We need to keep up the pressure on Russia. There is no point in just referring to what we have already done. When will the Government bring forward their first list of people caught by the new Magnitsky legislation in this country? Would it not be a good idea for us now to include those who are gangsters, rather than just those who have abused human rights?

The hon. Gentleman is absolutely right. As he knows, the Sanctions and Anti-Money Laundering Act 2018 only comes into effect after Brexit, because it depends on us taking trade measures, which is what has to happen. Ahead of that, however, we are talking to the EU about whether it should introduce a sanctions regime for human rights abuses, and that is relevant not just to Russia but to many countries.

Can the Foreign Secretary update the House on any discussions he has had with NATO partners and allies in relation both to the Salisbury attack and to the rise in cyber-attacks?

I am happy to do that for the right hon. Gentleman. NATO Foreign Ministers recognise collectively that we are starting to see international norms being breached in an extremely dangerous way. One of those breaches is on chemical weapons; we should never forget that the Salisbury attack was the first use of chemical weapons on British soil, and it is extremely serious from that point of view. The other is on cyber, with the general undermining of confidence in democracy when people think that hostile state actors might be trying to interfere in our elections. We need to stop both those things.

Will my right hon. Friend have a word with his successor as Secretary of State for Health and Social Care to ask why the NHS—Pharmacy2U, to be precise—is advertising on RT and so is lining the pockets of Putin’s mouthpiece?

I am very happy to have a word with my excellent successor, but of course this affects us in the Foreign and Commonwealth Office as well. With the unexplained wealth orders and the Proceeds of Crime Act 2002, we are starting to tighten the net on people from unfriendly regimes who are financing activities that are against our values.

In reaching the sanctions agreement he referred to, I am sure the Secretary of State was grateful for the support of the former eastern bloc countries, which he welcomed to Chevening before the summit. Did he take the opportunity to apologise to them for comparing their experience under Soviet domination to membership of the EU?

We had a very enjoyable time, including when getting a little lost in the maze. Let me answer the hon. Gentleman’s question directly: I stand by exactly what I said, which was that a club of free countries that was set up, in part, to stand against the Soviet Union and totalitarianism should not, in way that is inconsistent with its values, seek to punish someone who wishes to leave.

It was deeply impressive how many states stood by the UK in the aftermath of the Salisbury attack, not least those that know fine well what the Moscow regime is capable of.
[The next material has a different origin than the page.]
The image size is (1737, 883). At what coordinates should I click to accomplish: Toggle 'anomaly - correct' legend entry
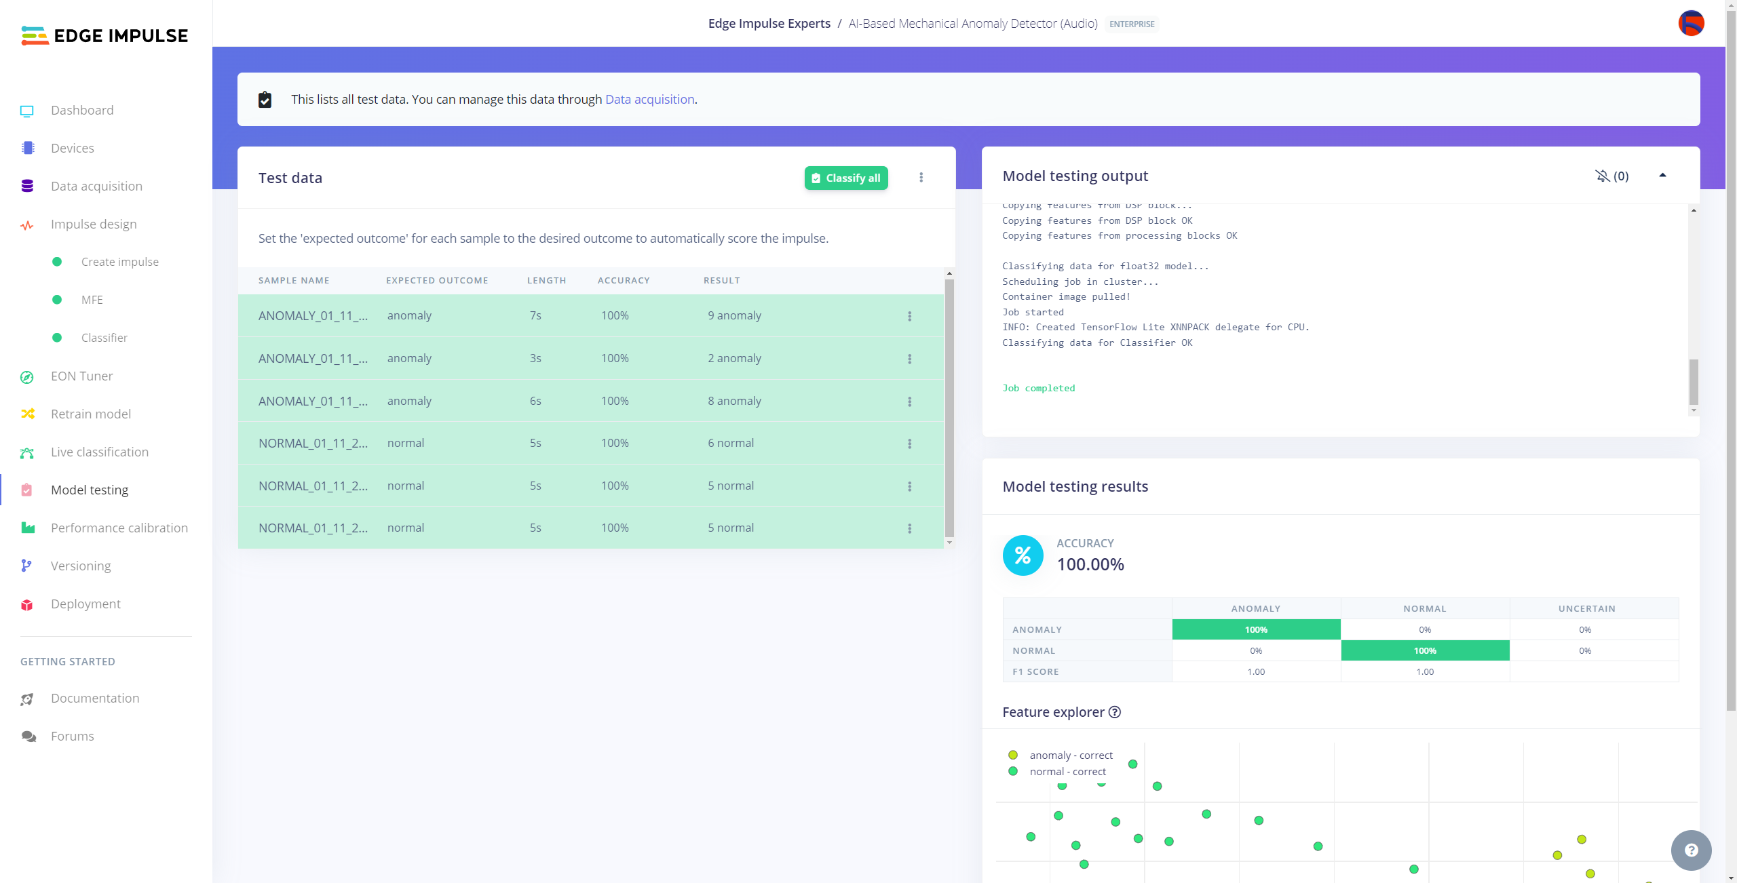click(1071, 755)
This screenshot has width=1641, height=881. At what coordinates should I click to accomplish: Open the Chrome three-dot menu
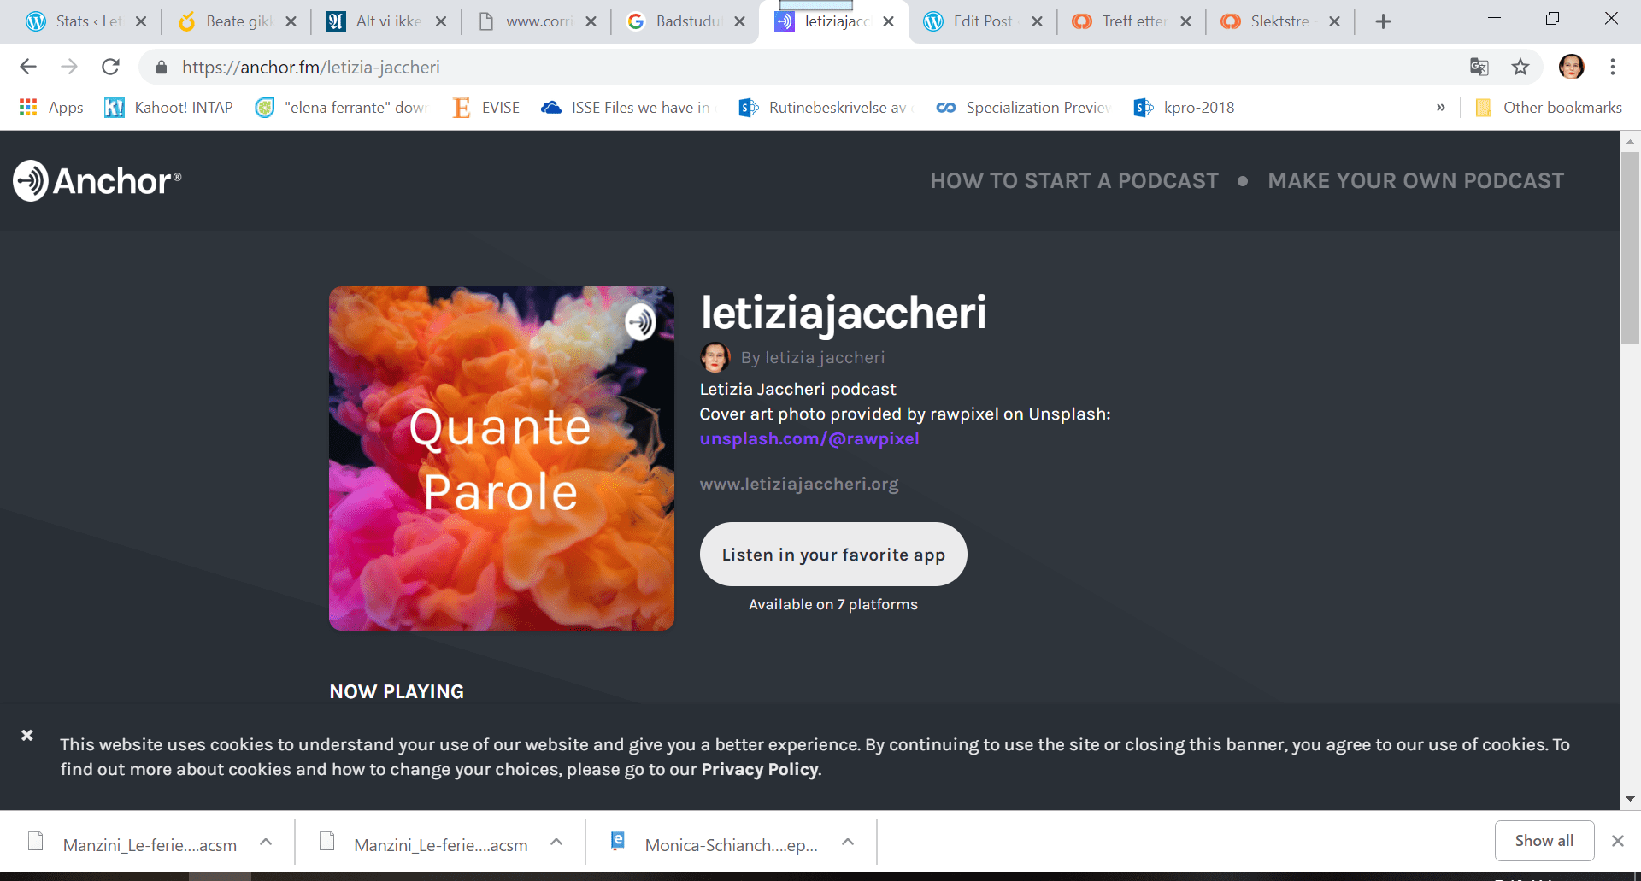pyautogui.click(x=1614, y=67)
So I am going to give the Foreign Secretary the opportunity: what message does he have for those states that have thrived since independence in the EU but were deeply offended by his crass remarks comparing the EU with the former Soviet Union?

I think those states agree with what I am saying, which is that a club of free nations should not be seeking to punish someone who wishes to leave. They have been among our strongest supporters in the Brexit process.

I will give the Foreign Secretary a second opportunity, but before I do, let me read out some quotes. The Latvian ambassador said:

“Soviets killed…and ruined the lives of 3 generations, while the EU has brought prosperity, equality, growth, respect.”

The Lithuanian European Commissioner was born in a gulag—I want the Foreign Secretary to reflect on that—and he said:

“I was born in a Soviet gulag and was imprisoned by KGB”.

He has offered the Foreign Secretary a history lesson. Will he take the Lithuanian Commissioner up on that?

I will happily send him a copy of my speech so that he can see exactly what I said. What he will see is that I said it was very important that the UK and continental Europe work together to stand against precisely those totalitarian regimes.